* WHAT YOU ARE ASKED TO DO: Please set down only the lines from the one containing "Given: Click the orange O badge icon" through the end of the entries below, exactly, minus any pictures.

* Records from a dataset:
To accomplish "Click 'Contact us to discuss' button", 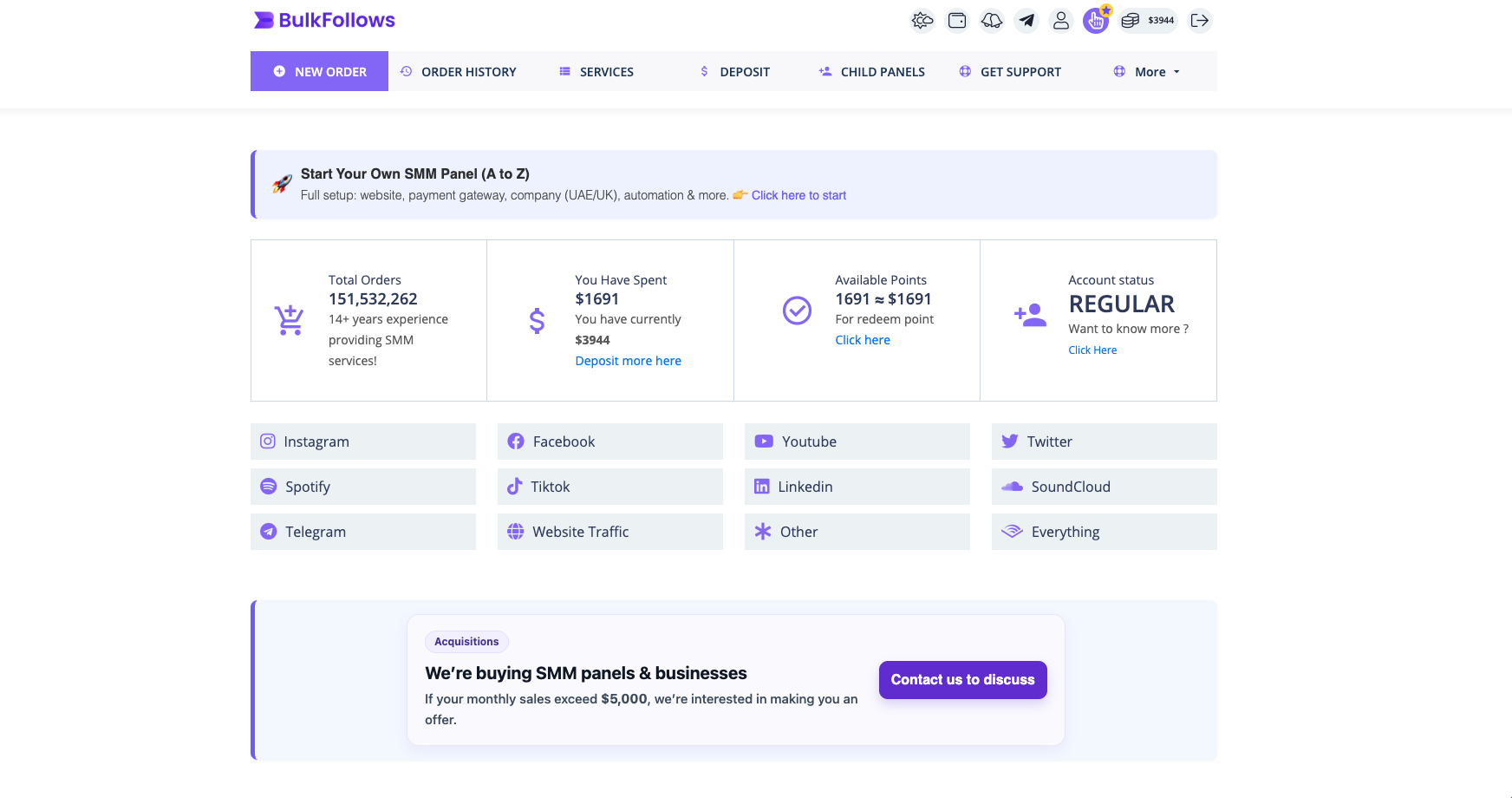I will point(962,680).
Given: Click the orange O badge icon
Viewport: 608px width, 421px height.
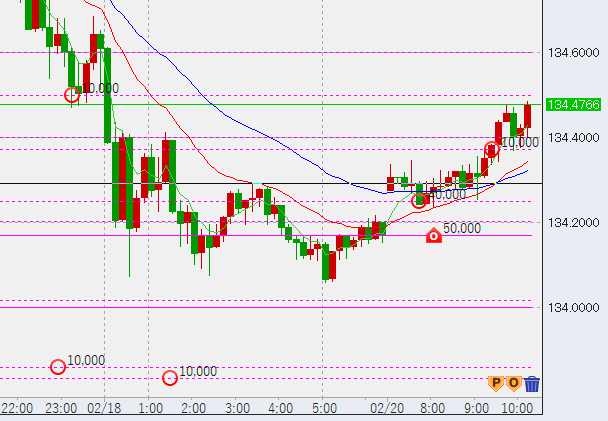Looking at the screenshot, I should point(513,382).
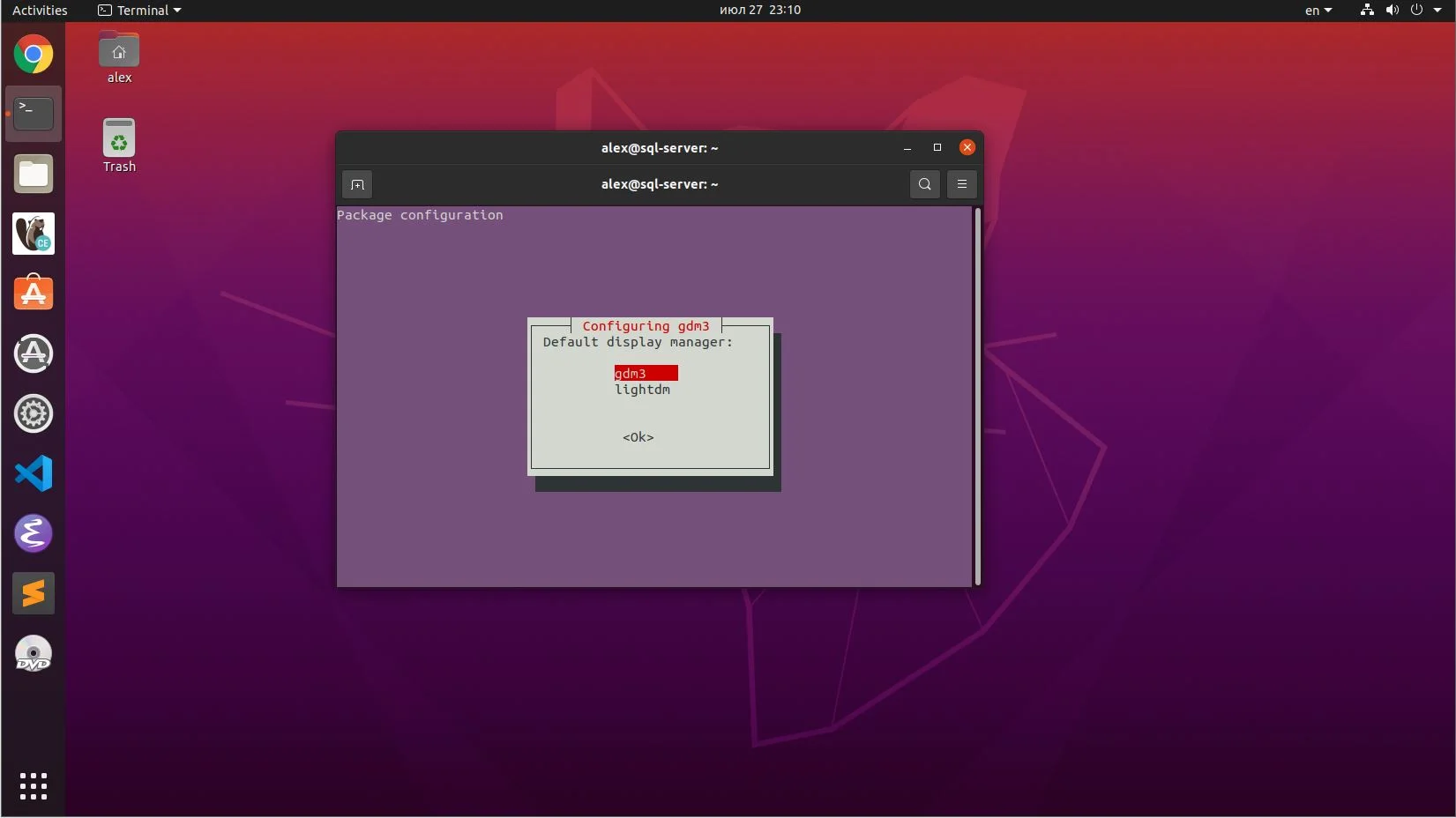Open a new terminal tab

click(357, 184)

* WRITTEN SOLUTION:
Given: Click the orange O badge icon
Viewport: 608px width, 421px height.
Looking at the screenshot, I should point(513,382).
Open a new terminal tab

click(357, 184)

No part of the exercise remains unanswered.